Czymże jest
człowiek wobec potęgi morskiego żywiołu? Na to pytanie często próbowali
odpowiedzieć romantycy. Ich wrażliwość pozwalała im dostrzegać głębię tego, co
dla ludzi oświecenia było czymś niewartym uwagi. Romantycy otworzyli się na
naturę, na jej siłę i piękno. W mojej pracy postaram się przybliżyć tajemnicę
fascynacji romantyków żywiołem wody.
Moje
rozważania rozpocznę od omówienia sonetu IV „Burza” Adama Mickiewicza. Utwór
ten stanowi część tryptyku marynistycznego. Należy do liryki pośredniej,
narracyjnej. Składa się z czterech zwrotek, zawiera rymy okalające. Pierwsza
część dzieła dotyczy żywiołu, który jest upersonifikowany – podmiot liryczny
ukazał go jako żołnierza, co pomaga odczuć grozę tej sceny. Czasowniki
dynamiczne ukazują chaos panujący na statku, który walczy ze sztormem. Zawarte
animizacje („ryk wód”) oraz instrumentacje głosowe („wicher z tryumfem zawył”)
udowadniają, iż natura jest nieobliczalna, dzika i bezwzględna. Próżno w niej
szukać nadziei. Nikt jej nie oszuka, nikt nie pokona – to „genijusz śmierci”. Wznoszone fale są porównane do gór.
Ta hiperbola pomaga nam zrozumieć, jak mały jest człowiek wobec natury i jak
bardzo ta go przytłacza. Jak zachowali się pasażerowie statku w obliczu
zbliżającego się końca? Wielu się poddaje i tylko rozpacza nad złym losem.
Niektórzy znajdują oparcie w bliskich czy w Bogu. Pożegnania czy modlitwy stają
się dla nich pomocą w tych trudnych chwilach. Zupełnie inaczej zachowuje się
jeden z podróżnych. Jest oddalony od pozostałych, obserwuje niewzruszenie
sytuację, nie pomaga załodze w próbach ratowania statku. Zazdrości pozostałym
pasażerom ich reakcji. Tęskni do silnych emocji, a jednak tak trudno mu je
wydobyć. Została mu tylko samotność… Samotność romantyka. To indywidualista, który
pogodził się z losem.

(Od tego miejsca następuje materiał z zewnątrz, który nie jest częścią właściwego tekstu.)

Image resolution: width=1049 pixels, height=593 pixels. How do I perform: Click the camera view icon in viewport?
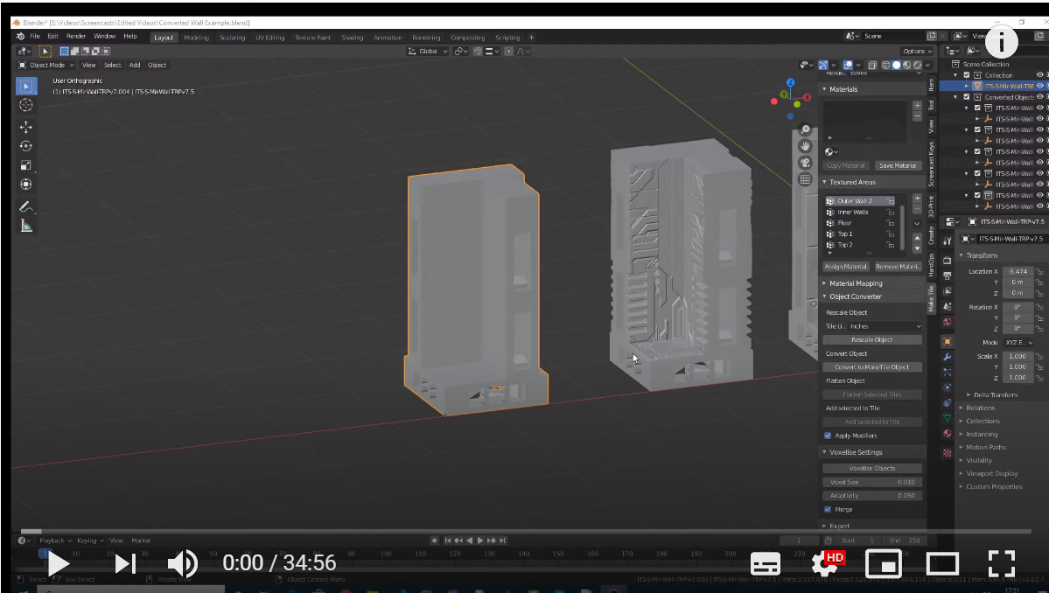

Czuje przewagę żywiołu, nie szuka ratunku, nie chce się
bronić – rozumie przewagę żywiołu.
Innym
tekstem kultury jest należący do malarstwa romantycznego obraz Theodora
Gericaulta „Tratwa Meduzy”. Jego powstanie wiąże się z prawdziwym wydarzeniem,
jakim było zatonięcie fregaty, której pasażerowie w pośpiechu zbudowali tratwę,
na której opuścili statek. Pozbawieni żywności, dryfowali przez kilkanaście
dni. W międzyczasie doszło do aktów kanibalizmu. Francuski malarz przedstawił
scenę, kiedy rozbitkowie widzą w oddali inny statek i stoją w obliczu nadziei
na powrót do domu. Warto zauważyć, że żywioł jest tu ukazany jako ten, przed
którym nie ma ucieczki. Ludzie na tratwie przeżyli, lecz czy przyniosło im to
tylko radość? Tu również występuje różność reakcji ludzi. Jedni mają ulgę na
twarzach, stoją pewnie, dają znaki pasażerom statku. Drudzy czują lek przed
tym, co ich czeka. W obawie przed śmiercią głodową posunęli się do strasznych
czynów. Czy będą za nie sądzeni? Czym jest ich życie, gdy wokół ciała martwym
towarzyszy? Ci ludzie przeżyli, ale żywioł pokonał ich wewnętrznie – zabrał
spokój ze serca, a w zamian ofiarował wyrzuty sumienia i bezsenne noce…
Człowiek
jest niczym wobec potęgi morskiego żywiołu – jakże dosadnie ukazały nam to
przedstawione dzieła! Czy to ta siła tak fascynowała romantyków? Z pewnością
nie tylko ona. Myślę, że tym, co przyciągało ich do morza była mnogość emocji i
uczuć, jakie wywoływało. Przecież to przez uczucia romantycy poznawali świat!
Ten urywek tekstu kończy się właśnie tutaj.